Using model in a Triton server, we need to do all pre-processing and post-processing by ourselves. Here are the key things:

Pre-processing:

Letterbox (resize)
RGB format
Normalization

Post-processing:

Transform bbox values
Non-max suppression

Besides that, we need to create a connection with Triton server and send our batch for inference. Full client example you can find here. Keep your eye on the init function with configs, which should be the same as config.pbtxt.

With all of that now we can send an image and get the prediction in a readable way.

Main Pipeline

All we need now is to create a higher-level pipeline with these functions:

Read the frame
Run detection
Save the image if something was detected

Here is the code for the main.py:

import cv2
from pathlib import Path

from src.yolov5_grpc import Yolov5_grpc
from src.utils import fps_counter


class Video_stream:
    def __init__(self, src):
        self.cap = cv2.VideoCapture(src)

    def read(self):
        ret, frame = self.cap.read()
        if ret:
            return frame


class Pipeline:
    def __init__(
        self, src: str, detector_thres: float = 0.5, save_images: bool = False
    ):
        self.detector_thres = detector_thres
        self.save_images = save_images
        self.root_path = Path(__file__).parent.absolute()
        self.images_path_save = self.root_path / "images"

        self.camera = Video_stream(src)
        self.detector = Yolov5_grpc(conf_thresh=detector_thres)
        self.create_images_folder()
        self.idx = 0
        self.running = True

    def create_images_folder(self):
        Path(self.images_path_save).mkdir(parents=True, exist_ok=True)

    def save_output(self, pred_frame):
        output_path = (self.images_path_save / f"image_{self.idx}").with_suffix(".jpeg")
        cv2.imwrite(str(output_path), pred_frame)

    @fps_counter
    def _runner(self):
        frame = self.camera.read()
        if frame is None:
            self.running = False
            return

        boxes, pred_frame, _ = self.detector.get_boxes_debug(frame)
        if boxes and self.save_images:
            self.save_output(pred_frame)

        self.idx += 1

    def run(self):
        while self.running:
            self._runner()


def main():
    src = "test_vid.mp4"
    detector_thres = 0.7
    save_images = True

    Pipeline(src, detector_thres, save_images).run()


if __name__ == "__main__":
    main()

Class Video_stream reads the frame.

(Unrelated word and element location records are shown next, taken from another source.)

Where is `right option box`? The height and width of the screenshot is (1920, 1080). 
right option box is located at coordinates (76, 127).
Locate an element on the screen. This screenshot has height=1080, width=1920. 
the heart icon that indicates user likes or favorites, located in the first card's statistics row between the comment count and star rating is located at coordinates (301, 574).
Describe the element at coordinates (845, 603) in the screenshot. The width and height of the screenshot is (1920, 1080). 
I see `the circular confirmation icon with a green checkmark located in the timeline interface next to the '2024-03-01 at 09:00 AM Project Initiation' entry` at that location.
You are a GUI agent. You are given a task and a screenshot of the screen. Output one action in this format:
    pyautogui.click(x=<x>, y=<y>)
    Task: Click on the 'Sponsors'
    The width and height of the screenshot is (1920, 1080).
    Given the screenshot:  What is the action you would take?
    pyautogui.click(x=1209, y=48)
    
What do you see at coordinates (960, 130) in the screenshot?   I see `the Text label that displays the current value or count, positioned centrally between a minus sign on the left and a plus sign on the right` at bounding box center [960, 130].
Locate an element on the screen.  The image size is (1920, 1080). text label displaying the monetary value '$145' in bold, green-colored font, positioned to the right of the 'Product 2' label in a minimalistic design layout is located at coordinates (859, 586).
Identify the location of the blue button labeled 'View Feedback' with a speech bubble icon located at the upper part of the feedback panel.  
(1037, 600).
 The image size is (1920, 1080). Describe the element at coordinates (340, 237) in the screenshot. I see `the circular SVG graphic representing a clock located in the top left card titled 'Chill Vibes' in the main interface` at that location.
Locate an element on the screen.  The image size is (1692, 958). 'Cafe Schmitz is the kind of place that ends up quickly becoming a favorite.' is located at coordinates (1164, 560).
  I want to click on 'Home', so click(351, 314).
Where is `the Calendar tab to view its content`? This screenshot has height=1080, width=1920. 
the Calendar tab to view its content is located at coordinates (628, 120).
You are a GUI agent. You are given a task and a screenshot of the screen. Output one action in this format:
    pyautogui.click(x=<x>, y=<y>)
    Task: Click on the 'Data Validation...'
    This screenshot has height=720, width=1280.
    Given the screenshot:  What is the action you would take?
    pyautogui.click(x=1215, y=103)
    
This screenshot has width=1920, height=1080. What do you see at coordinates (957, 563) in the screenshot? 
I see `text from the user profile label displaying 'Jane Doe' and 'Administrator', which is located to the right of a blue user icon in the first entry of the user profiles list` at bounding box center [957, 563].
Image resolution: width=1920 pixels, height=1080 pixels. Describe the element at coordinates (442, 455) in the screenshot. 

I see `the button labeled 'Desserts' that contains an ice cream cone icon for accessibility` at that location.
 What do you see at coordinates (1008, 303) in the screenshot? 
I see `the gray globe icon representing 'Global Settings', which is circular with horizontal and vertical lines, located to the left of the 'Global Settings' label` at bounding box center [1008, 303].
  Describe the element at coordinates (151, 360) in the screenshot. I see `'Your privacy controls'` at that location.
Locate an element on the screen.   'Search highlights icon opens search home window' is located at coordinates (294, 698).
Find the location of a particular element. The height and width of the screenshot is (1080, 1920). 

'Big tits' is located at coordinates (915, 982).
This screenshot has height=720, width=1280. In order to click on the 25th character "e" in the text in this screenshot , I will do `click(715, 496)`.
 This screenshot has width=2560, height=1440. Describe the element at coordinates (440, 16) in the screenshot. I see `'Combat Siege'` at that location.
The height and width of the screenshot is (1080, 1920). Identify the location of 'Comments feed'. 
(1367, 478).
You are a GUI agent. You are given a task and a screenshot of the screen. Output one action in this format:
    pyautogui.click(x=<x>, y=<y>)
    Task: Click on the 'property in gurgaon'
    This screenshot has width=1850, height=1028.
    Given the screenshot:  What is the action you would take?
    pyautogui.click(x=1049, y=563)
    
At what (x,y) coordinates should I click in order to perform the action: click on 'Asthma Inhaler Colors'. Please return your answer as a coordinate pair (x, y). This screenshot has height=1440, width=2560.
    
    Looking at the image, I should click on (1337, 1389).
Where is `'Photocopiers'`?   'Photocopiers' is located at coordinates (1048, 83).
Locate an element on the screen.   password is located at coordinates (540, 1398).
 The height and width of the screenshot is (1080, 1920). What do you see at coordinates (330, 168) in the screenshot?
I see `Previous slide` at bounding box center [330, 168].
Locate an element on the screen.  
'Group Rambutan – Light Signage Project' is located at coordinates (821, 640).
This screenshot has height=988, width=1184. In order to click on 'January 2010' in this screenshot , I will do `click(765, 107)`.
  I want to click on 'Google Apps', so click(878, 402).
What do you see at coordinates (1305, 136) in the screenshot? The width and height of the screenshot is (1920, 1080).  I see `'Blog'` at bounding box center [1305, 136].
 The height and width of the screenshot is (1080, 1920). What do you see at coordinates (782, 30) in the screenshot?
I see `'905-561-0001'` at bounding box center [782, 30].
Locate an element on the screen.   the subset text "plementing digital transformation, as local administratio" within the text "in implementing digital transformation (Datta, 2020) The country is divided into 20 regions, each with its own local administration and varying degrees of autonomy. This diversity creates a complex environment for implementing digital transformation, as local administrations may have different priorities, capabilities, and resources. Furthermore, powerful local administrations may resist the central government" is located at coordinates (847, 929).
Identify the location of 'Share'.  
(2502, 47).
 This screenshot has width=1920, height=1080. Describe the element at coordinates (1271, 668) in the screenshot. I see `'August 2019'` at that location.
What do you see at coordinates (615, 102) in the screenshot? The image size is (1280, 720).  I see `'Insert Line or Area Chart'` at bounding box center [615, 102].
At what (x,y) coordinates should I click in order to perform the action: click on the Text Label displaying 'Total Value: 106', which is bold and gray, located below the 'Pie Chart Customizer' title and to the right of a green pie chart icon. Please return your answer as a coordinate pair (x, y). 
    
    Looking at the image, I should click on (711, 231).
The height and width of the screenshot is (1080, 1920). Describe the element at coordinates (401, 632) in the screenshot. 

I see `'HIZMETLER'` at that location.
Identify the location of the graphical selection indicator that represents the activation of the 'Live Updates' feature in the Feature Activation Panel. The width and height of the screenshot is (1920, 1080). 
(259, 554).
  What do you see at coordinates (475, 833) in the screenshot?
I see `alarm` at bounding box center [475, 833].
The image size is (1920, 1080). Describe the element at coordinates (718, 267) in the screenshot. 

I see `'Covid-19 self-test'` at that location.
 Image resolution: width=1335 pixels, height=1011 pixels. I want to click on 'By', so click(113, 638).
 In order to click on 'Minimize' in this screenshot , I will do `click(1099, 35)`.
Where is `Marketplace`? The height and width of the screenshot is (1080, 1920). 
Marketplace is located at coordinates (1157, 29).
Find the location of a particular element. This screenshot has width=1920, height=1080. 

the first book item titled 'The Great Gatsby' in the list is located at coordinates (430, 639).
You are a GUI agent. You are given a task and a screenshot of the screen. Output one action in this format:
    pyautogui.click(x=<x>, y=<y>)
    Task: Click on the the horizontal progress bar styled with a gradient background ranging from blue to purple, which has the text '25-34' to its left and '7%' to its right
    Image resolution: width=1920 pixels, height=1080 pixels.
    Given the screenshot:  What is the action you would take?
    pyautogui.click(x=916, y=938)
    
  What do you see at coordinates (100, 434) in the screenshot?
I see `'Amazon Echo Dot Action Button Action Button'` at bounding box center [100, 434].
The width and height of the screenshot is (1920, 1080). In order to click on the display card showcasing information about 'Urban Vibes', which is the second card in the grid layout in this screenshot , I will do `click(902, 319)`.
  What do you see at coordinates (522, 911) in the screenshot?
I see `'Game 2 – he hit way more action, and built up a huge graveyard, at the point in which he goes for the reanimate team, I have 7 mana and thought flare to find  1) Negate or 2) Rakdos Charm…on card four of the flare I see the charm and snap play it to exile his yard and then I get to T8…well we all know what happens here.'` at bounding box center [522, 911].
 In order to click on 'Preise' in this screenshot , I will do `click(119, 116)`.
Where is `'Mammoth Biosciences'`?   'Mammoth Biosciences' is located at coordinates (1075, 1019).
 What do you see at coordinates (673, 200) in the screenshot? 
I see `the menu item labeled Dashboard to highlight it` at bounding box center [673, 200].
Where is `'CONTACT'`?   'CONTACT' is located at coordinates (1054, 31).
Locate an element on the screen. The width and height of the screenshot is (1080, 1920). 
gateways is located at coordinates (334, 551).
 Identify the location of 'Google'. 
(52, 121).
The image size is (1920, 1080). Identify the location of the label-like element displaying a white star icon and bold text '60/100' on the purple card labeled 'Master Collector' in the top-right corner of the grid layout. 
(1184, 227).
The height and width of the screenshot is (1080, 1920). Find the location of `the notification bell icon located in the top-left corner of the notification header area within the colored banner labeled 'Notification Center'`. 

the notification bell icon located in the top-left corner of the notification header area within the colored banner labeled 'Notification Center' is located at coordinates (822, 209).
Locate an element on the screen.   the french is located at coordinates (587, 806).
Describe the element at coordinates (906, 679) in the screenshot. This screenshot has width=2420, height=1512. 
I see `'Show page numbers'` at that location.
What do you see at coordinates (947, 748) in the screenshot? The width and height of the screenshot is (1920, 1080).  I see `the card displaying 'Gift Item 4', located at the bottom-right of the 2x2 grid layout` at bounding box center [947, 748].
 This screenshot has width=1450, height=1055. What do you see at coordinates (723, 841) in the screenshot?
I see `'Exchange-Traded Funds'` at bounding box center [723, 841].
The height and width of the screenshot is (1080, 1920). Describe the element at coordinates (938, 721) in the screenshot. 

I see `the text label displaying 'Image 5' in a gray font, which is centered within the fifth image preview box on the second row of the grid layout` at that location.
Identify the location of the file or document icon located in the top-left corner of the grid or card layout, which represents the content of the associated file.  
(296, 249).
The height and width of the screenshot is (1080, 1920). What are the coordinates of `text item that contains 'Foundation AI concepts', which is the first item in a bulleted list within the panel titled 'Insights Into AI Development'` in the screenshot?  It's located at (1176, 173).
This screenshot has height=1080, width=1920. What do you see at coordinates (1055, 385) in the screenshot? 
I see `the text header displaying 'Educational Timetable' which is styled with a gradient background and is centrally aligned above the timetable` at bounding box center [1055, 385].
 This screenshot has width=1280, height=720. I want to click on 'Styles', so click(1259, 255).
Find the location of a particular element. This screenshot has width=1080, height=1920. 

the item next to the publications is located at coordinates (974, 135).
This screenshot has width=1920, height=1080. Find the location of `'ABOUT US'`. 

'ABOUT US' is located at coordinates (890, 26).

Class Pipeline creates a folder for images to save, grabs the frame, runs detection and finally saves the frame. With @fps_counter we can measure the speed of our system.

In the main function, you can change the detector's threshold and choose another video to run your test on.

What do we get at the end?

We have created a simple pipeline for running YOLO models with TensorRT in Triton Server. That's a place to start when you need to deploy a computer vision model in the real world and be able to scale it easily.

You can have several clients, and they will send requests with the image to one Triton server. You can also run several models in Triton server to make processing several clients faster or if you have different models for different tasks. Finally, you can find everything I was sharing in the repository.

I highly recommend diving deeper in Triton Server, TensorRT, YOLOv8, and you also can read about DeepStream as the next step in your deployment.

Update Dec 2023: You can take a look to the repo I shared, everything is updated to use YOLOv8.